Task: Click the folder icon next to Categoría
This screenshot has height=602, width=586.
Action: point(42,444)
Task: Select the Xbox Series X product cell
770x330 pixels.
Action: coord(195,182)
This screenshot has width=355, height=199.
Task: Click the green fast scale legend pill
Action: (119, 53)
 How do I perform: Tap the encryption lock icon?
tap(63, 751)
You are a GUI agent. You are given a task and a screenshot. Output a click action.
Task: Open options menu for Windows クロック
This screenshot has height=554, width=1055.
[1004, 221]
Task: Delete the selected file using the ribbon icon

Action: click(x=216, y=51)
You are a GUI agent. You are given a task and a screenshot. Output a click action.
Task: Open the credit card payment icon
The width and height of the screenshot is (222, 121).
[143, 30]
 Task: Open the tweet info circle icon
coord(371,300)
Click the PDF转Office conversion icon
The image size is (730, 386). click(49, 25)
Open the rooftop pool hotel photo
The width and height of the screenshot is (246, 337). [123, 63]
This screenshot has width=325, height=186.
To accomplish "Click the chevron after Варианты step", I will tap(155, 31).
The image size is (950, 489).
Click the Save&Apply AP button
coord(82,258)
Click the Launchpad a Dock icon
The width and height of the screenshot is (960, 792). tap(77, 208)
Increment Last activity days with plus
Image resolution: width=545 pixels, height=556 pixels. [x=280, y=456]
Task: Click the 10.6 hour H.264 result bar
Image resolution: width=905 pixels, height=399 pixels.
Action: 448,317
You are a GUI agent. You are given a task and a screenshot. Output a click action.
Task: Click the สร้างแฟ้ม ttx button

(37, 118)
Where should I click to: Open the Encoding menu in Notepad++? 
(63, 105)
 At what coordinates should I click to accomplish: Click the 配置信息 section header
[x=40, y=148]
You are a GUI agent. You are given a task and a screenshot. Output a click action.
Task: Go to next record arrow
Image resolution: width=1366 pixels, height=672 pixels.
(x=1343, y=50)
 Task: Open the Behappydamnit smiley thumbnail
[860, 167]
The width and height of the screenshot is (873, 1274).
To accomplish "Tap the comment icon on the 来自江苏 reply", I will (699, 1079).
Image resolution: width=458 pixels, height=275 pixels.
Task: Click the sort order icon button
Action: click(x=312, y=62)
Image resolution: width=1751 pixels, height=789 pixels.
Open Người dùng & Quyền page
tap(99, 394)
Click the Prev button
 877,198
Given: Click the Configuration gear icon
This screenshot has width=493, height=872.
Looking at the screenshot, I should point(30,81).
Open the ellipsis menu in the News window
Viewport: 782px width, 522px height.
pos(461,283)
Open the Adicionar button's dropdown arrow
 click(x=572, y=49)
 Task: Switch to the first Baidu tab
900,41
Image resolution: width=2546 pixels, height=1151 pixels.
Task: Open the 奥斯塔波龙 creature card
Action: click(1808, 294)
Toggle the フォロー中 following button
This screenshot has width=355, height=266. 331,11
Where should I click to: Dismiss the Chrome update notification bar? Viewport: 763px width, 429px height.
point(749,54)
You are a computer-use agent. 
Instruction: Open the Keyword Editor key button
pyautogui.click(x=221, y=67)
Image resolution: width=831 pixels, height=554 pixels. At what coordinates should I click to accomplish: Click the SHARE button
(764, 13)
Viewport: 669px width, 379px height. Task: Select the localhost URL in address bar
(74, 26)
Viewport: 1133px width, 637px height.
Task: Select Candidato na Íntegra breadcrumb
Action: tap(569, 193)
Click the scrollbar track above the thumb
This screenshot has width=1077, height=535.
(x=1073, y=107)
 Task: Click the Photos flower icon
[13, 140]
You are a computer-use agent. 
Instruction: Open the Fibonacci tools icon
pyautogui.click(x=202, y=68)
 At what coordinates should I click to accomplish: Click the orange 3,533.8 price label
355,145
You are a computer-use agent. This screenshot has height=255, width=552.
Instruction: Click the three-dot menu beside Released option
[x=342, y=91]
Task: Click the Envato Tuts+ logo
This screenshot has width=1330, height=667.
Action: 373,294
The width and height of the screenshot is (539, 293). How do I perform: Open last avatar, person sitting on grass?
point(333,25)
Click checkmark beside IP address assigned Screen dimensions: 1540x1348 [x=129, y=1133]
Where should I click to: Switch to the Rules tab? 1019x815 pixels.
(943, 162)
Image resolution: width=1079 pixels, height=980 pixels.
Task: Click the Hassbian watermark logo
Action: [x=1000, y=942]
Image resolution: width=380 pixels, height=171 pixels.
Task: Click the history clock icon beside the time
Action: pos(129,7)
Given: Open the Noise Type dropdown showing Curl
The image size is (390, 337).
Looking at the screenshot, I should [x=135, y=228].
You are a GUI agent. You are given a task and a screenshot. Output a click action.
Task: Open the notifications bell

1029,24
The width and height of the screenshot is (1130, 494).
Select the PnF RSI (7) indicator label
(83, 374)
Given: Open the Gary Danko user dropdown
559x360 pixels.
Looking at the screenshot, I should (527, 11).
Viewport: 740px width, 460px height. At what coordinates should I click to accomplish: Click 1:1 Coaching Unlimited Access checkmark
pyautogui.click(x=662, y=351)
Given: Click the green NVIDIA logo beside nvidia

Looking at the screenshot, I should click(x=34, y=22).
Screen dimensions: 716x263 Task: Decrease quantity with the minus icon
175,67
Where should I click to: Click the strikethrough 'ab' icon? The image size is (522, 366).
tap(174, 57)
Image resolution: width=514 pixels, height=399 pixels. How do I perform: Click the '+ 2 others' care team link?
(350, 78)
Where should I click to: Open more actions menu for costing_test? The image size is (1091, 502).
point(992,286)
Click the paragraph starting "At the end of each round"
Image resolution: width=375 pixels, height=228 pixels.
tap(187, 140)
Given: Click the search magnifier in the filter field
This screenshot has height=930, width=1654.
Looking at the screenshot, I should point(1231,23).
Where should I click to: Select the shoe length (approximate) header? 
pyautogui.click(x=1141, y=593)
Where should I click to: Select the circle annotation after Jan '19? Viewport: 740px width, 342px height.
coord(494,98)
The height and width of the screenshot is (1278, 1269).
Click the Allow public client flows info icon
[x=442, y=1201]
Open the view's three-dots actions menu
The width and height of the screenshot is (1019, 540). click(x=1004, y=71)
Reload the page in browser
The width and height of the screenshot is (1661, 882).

==============================

> What needs to be done: Reproduce the data above unchanged except that every occurrence of "GUI agent" is replaced with "interface agent".

> Result of this exercise:
Task: Click the folder icon next to Categoría
This screenshot has height=602, width=586.
Action: point(42,444)
Task: Select the Xbox Series X product cell
770x330 pixels.
Action: coord(195,182)
This screenshot has width=355, height=199.
Task: Click the green fast scale legend pill
Action: (119, 53)
 How do I perform: Tap the encryption lock icon?
tap(63, 751)
You are a interface agent. You are given a task and a screenshot. Output a click action.
Task: Open options menu for Windows クロック
This screenshot has height=554, width=1055.
[1004, 221]
Task: Delete the selected file using the ribbon icon

Action: click(x=216, y=51)
You are a interface agent. You are given a task and a screenshot. Output a click action.
Task: Open the credit card payment icon
The width and height of the screenshot is (222, 121).
[143, 30]
 Task: Open the tweet info circle icon
coord(371,300)
Click the PDF转Office conversion icon
The image size is (730, 386). click(49, 25)
Open the rooftop pool hotel photo
The width and height of the screenshot is (246, 337). [123, 63]
This screenshot has width=325, height=186.
To accomplish "Click the chevron after Варианты step", I will tap(155, 31).
The image size is (950, 489).
Click the Save&Apply AP button
coord(82,258)
Click the Launchpad a Dock icon
The width and height of the screenshot is (960, 792). tap(77, 208)
Increment Last activity days with plus
Image resolution: width=545 pixels, height=556 pixels. [x=280, y=456]
Task: Click the 10.6 hour H.264 result bar
Image resolution: width=905 pixels, height=399 pixels.
Action: 448,317
You are a interface agent. You are given a task and a screenshot. Output a click action.
Task: Click the สร้างแฟ้ม ttx button

(37, 118)
Where should I click to: Open the Encoding menu in Notepad++? 
(63, 105)
 At what coordinates should I click to accomplish: Click the 配置信息 section header
[x=40, y=148]
You are a interface agent. You are given a task and a screenshot. Output a click action.
Task: Go to next record arrow
Image resolution: width=1366 pixels, height=672 pixels.
(x=1343, y=50)
 Task: Open the Behappydamnit smiley thumbnail
[860, 167]
The width and height of the screenshot is (873, 1274).
To accomplish "Tap the comment icon on the 来自江苏 reply", I will (699, 1079).
Image resolution: width=458 pixels, height=275 pixels.
Task: Click the sort order icon button
Action: click(x=312, y=62)
Image resolution: width=1751 pixels, height=789 pixels.
Open Người dùng & Quyền page
tap(99, 394)
Click the Prev button
 877,198
Given: Click the Configuration gear icon
This screenshot has width=493, height=872.
Looking at the screenshot, I should point(30,81).
Open the ellipsis menu in the News window
Viewport: 782px width, 522px height.
pos(461,283)
Open the Adicionar button's dropdown arrow
 click(x=572, y=49)
 Task: Switch to the first Baidu tab
900,41
Image resolution: width=2546 pixels, height=1151 pixels.
Task: Open the 奥斯塔波龙 creature card
Action: click(1808, 294)
Toggle the フォロー中 following button
This screenshot has width=355, height=266. 331,11
Where should I click to: Dismiss the Chrome update notification bar? Viewport: 763px width, 429px height.
point(749,54)
You are a computer-use agent. 
Instruction: Open the Keyword Editor key button
pyautogui.click(x=221, y=67)
Image resolution: width=831 pixels, height=554 pixels. At what coordinates should I click to accomplish: Click the SHARE button
(764, 13)
Viewport: 669px width, 379px height. Task: Select the localhost URL in address bar
(74, 26)
Viewport: 1133px width, 637px height.
Task: Select Candidato na Íntegra breadcrumb
Action: tap(569, 193)
Click the scrollbar track above the thumb
This screenshot has width=1077, height=535.
(x=1073, y=107)
 Task: Click the Photos flower icon
[13, 140]
You are a computer-use agent. 
Instruction: Open the Fibonacci tools icon
pyautogui.click(x=202, y=68)
 At what coordinates should I click to accomplish: Click the orange 3,533.8 price label
355,145
You are a computer-use agent. This screenshot has height=255, width=552.
Instruction: Click the three-dot menu beside Released option
[x=342, y=91]
Task: Click the Envato Tuts+ logo
This screenshot has width=1330, height=667.
Action: 373,294
The width and height of the screenshot is (539, 293). How do I perform: Open last avatar, person sitting on grass?
point(333,25)
Click checkmark beside IP address assigned Screen dimensions: 1540x1348 [x=129, y=1133]
Where should I click to: Switch to the Rules tab? 1019x815 pixels.
(943, 162)
Image resolution: width=1079 pixels, height=980 pixels.
Task: Click the Hassbian watermark logo
Action: [x=1000, y=942]
Image resolution: width=380 pixels, height=171 pixels.
Task: Click the history clock icon beside the time
Action: pos(129,7)
Given: Open the Noise Type dropdown showing Curl
The image size is (390, 337).
Looking at the screenshot, I should [x=135, y=228].
You are a interface agent. You are given a task and a screenshot. Output a click action.
Task: Open the notifications bell

1029,24
The width and height of the screenshot is (1130, 494).
Select the PnF RSI (7) indicator label
(83, 374)
Given: Open the Gary Danko user dropdown
559x360 pixels.
Looking at the screenshot, I should (527, 11).
Viewport: 740px width, 460px height. At what coordinates should I click to accomplish: Click 1:1 Coaching Unlimited Access checkmark
pyautogui.click(x=662, y=351)
Given: Click the green NVIDIA logo beside nvidia

Looking at the screenshot, I should click(x=34, y=22).
Screen dimensions: 716x263 Task: Decrease quantity with the minus icon
175,67
Where should I click to: Click the strikethrough 'ab' icon? The image size is (522, 366).
tap(174, 57)
Image resolution: width=514 pixels, height=399 pixels. How do I perform: Click the '+ 2 others' care team link?
(350, 78)
Where should I click to: Open more actions menu for costing_test? The image size is (1091, 502).
point(992,286)
Click the paragraph starting "At the end of each round"
Image resolution: width=375 pixels, height=228 pixels.
tap(187, 140)
Given: Click the search magnifier in the filter field
This screenshot has height=930, width=1654.
Looking at the screenshot, I should point(1231,23).
Where should I click to: Select the shoe length (approximate) header? 
pyautogui.click(x=1141, y=593)
Where should I click to: Select the circle annotation after Jan '19? Viewport: 740px width, 342px height.
coord(494,98)
The height and width of the screenshot is (1278, 1269).
Click the Allow public client flows info icon
[x=442, y=1201]
Open the view's three-dots actions menu
The width and height of the screenshot is (1019, 540). click(x=1004, y=71)
Reload the page in browser
The width and height of the screenshot is (1661, 882).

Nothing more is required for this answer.